Collected data –

= Beginning of Section =

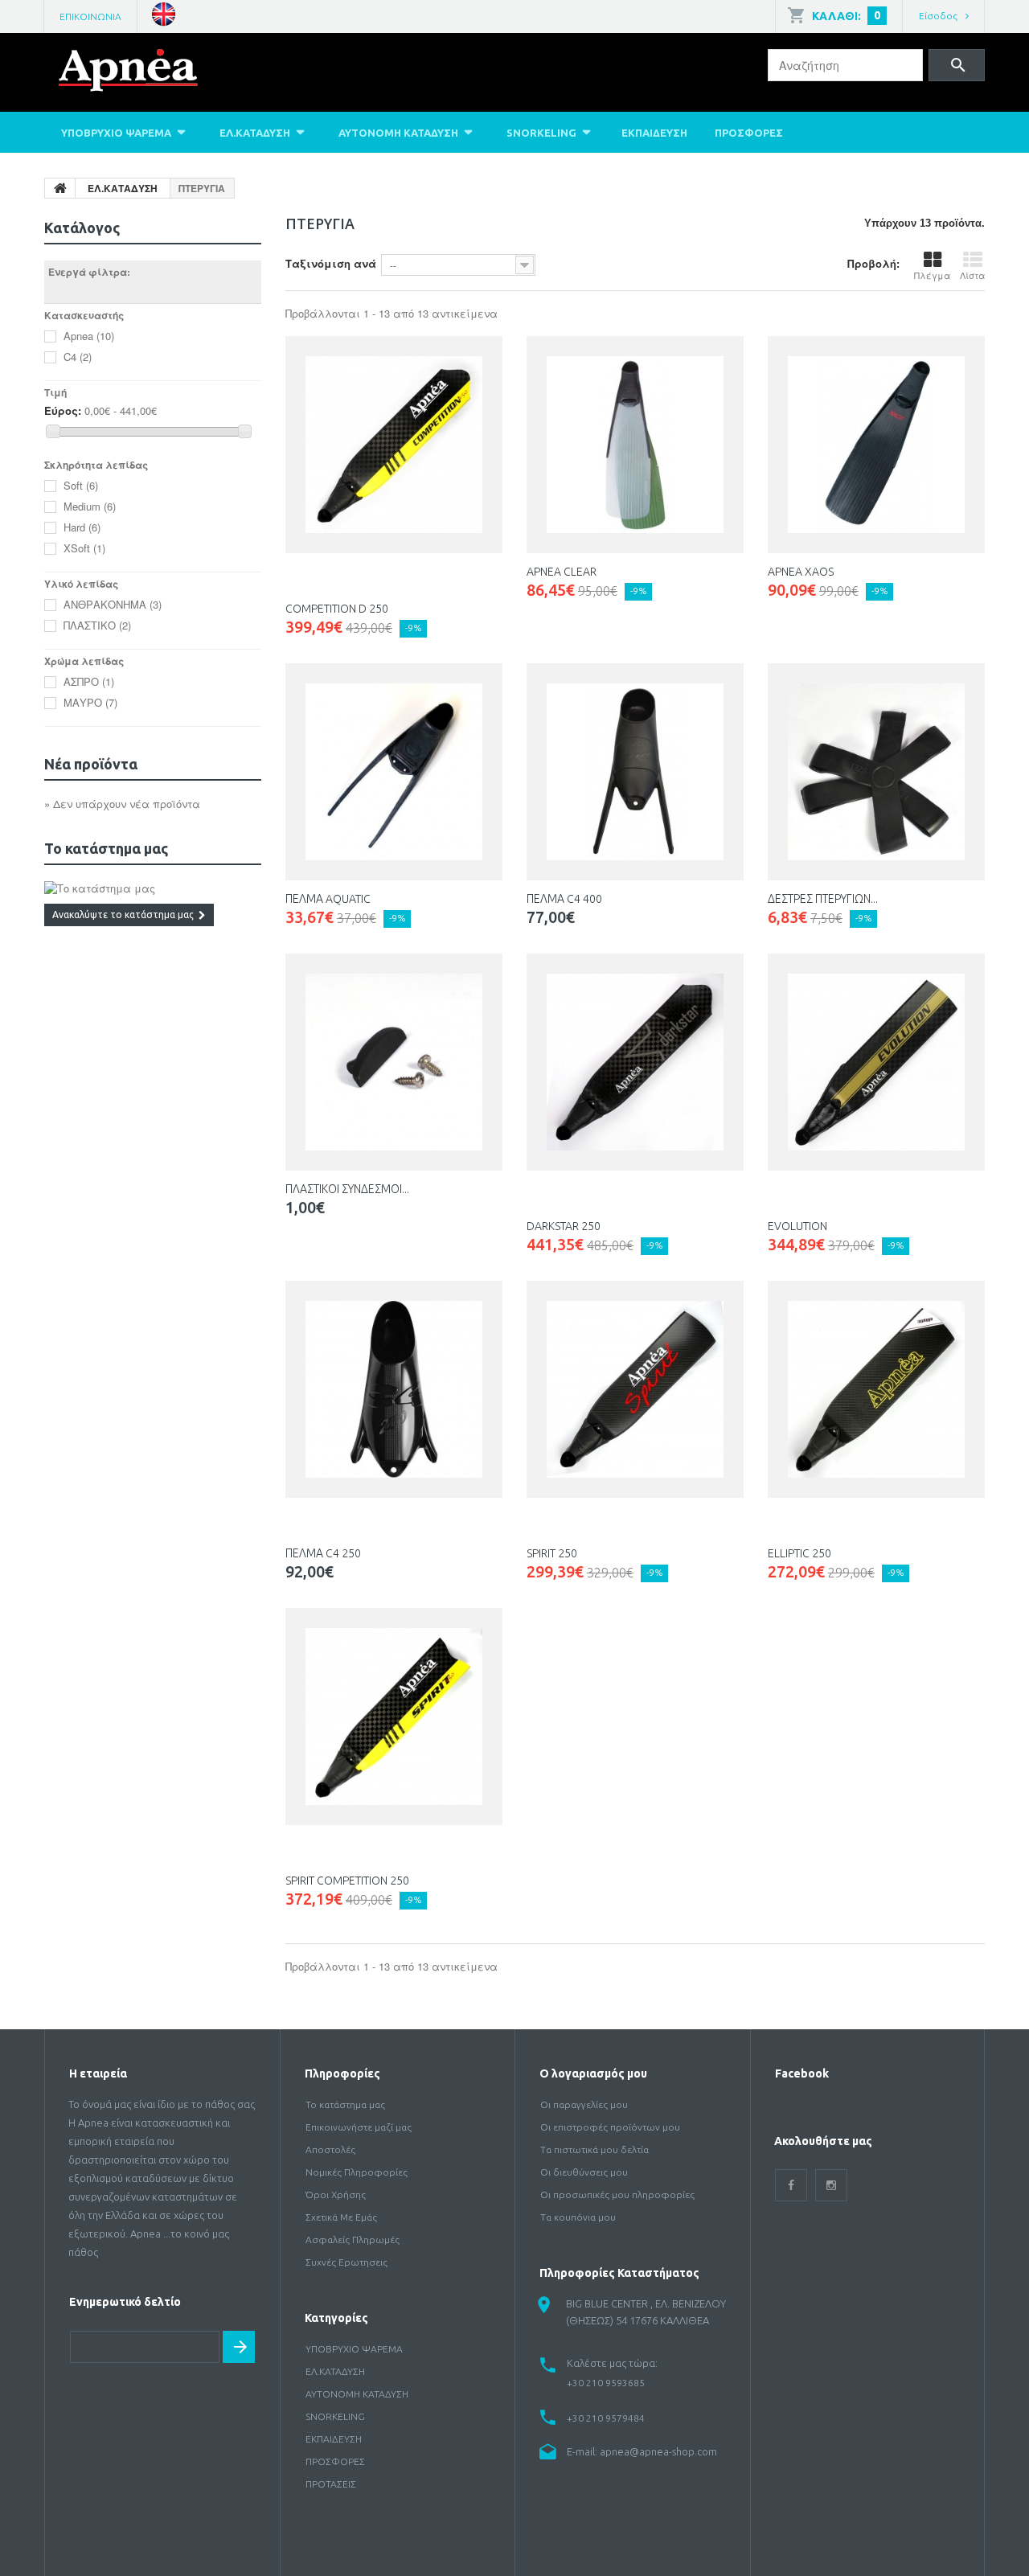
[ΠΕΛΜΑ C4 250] (393, 1389)
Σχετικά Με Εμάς (341, 2217)
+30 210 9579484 (606, 2418)
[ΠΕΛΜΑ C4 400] (635, 771)
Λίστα (972, 275)
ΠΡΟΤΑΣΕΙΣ (330, 2484)
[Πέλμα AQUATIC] (393, 771)
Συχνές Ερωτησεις (346, 2262)
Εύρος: (62, 411)
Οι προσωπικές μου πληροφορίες (617, 2194)
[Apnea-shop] (151, 73)
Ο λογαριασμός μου (593, 2073)
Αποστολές (330, 2149)
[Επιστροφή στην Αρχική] (60, 188)
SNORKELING (541, 132)
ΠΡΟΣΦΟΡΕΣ (749, 132)
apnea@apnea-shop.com (658, 2451)
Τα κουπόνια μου (578, 2217)
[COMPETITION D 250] (393, 444)
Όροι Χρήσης (335, 2194)
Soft (81, 485)
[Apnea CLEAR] (635, 444)
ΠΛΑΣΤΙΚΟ (97, 625)
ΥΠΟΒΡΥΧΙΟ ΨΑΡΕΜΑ (116, 132)
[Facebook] (791, 2185)
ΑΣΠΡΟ (89, 681)
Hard (82, 527)
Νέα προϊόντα (90, 764)
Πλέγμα (932, 275)
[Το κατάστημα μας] (152, 888)
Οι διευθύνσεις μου (584, 2172)
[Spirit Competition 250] (393, 1716)
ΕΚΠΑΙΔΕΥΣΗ (654, 132)
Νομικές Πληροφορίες (356, 2172)
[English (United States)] (163, 12)
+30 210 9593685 (606, 2382)
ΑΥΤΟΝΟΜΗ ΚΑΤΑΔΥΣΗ (398, 132)
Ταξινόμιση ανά (330, 263)
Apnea (89, 335)
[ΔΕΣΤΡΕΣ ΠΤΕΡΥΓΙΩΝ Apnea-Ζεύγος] (876, 771)
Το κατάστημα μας (106, 848)
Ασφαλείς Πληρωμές (352, 2239)
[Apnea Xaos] (876, 444)
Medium (90, 506)
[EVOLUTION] (876, 1062)
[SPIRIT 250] (635, 1389)
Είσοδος (938, 15)
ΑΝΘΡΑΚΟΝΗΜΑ (113, 604)
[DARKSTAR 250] (635, 1062)
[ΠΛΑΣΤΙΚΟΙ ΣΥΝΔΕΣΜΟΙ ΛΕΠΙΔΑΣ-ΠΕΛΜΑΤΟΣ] (393, 1062)
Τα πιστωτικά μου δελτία (594, 2149)
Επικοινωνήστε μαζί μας (358, 2127)
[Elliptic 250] (876, 1389)
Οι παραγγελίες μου (584, 2104)
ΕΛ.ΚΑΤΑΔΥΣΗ (254, 132)
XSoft (84, 548)
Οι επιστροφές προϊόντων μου (610, 2127)
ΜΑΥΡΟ (90, 702)
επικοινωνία (90, 16)
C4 (78, 356)
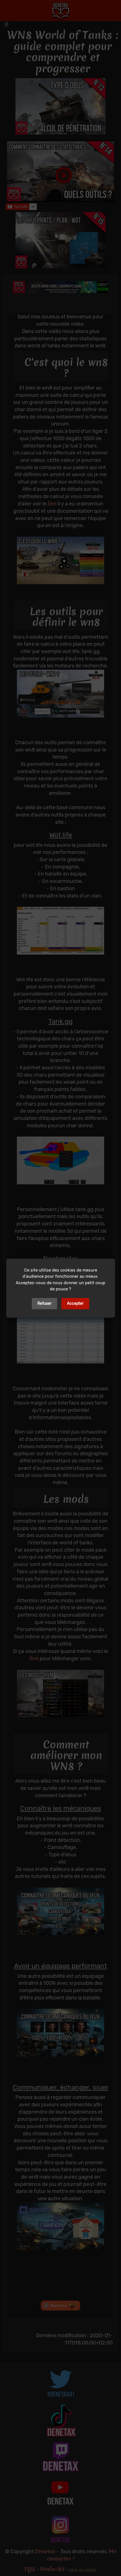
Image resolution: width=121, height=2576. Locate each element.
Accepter (75, 1303)
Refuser (44, 1303)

= End of Section =

WHAT IS BEING ASKED – Write out all the entries exactly, except for the pictures.

WRITTEN RESPONSE –
[ΠΕΛΜΑ C4 250] (393, 1389)
Σχετικά Με Εμάς (341, 2217)
+30 210 9579484 (606, 2418)
[ΠΕΛΜΑ C4 400] (635, 771)
Λίστα (972, 275)
ΠΡΟΤΑΣΕΙΣ (330, 2484)
[Πέλμα AQUATIC] (393, 771)
Συχνές Ερωτησεις (346, 2262)
Εύρος: (62, 411)
Οι προσωπικές μου πληροφορίες (617, 2194)
[Apnea-shop] (151, 73)
Ο λογαριασμός μου (593, 2073)
Αποστολές (330, 2149)
[Επιστροφή στην Αρχική] (60, 188)
SNORKELING (541, 132)
ΠΡΟΣΦΟΡΕΣ (749, 132)
apnea@apnea-shop.com (658, 2451)
Τα κουπόνια μου (578, 2217)
[COMPETITION D 250] (393, 444)
Όροι Χρήσης (335, 2194)
Soft (81, 485)
[Apnea CLEAR] (635, 444)
ΠΛΑΣΤΙΚΟ (97, 625)
ΥΠΟΒΡΥΧΙΟ ΨΑΡΕΜΑ (116, 132)
[Facebook] (791, 2185)
ΑΣΠΡΟ (89, 681)
Hard (82, 527)
Νέα προϊόντα (90, 764)
Πλέγμα (932, 275)
[Το κατάστημα μας] (152, 888)
Οι διευθύνσεις μου (584, 2172)
[Spirit Competition 250] (393, 1716)
ΕΚΠΑΙΔΕΥΣΗ (654, 132)
Νομικές Πληροφορίες (356, 2172)
[English (United States)] (163, 12)
+30 210 9593685 (606, 2382)
ΑΥΤΟΝΟΜΗ ΚΑΤΑΔΥΣΗ (398, 132)
Ταξινόμιση ανά (330, 263)
Apnea (89, 335)
[ΔΕΣΤΡΕΣ ΠΤΕΡΥΓΙΩΝ Apnea-Ζεύγος] (876, 771)
Το κατάστημα μας (106, 848)
Ασφαλείς Πληρωμές (352, 2239)
[Apnea Xaos] (876, 444)
Medium (90, 506)
[EVOLUTION] (876, 1062)
[SPIRIT 250] (635, 1389)
Είσοδος (938, 15)
ΑΝΘΡΑΚΟΝΗΜΑ (113, 604)
[DARKSTAR 250] (635, 1062)
[ΠΛΑΣΤΙΚΟΙ ΣΥΝΔΕΣΜΟΙ ΛΕΠΙΔΑΣ-ΠΕΛΜΑΤΟΣ] (393, 1062)
Τα πιστωτικά μου δελτία (594, 2149)
Επικοινωνήστε μαζί μας (358, 2127)
[Elliptic 250] (876, 1389)
Οι παραγγελίες μου (584, 2104)
ΕΛ.ΚΑΤΑΔΥΣΗ (254, 132)
XSoft (84, 548)
Οι επιστροφές προϊόντων μου (610, 2127)
ΜΑΥΡΟ (90, 702)
επικοινωνία (90, 16)
C4 (78, 356)
Image resolution: width=121, height=2576. Locate each element.
Accepter (75, 1303)
Refuser (44, 1303)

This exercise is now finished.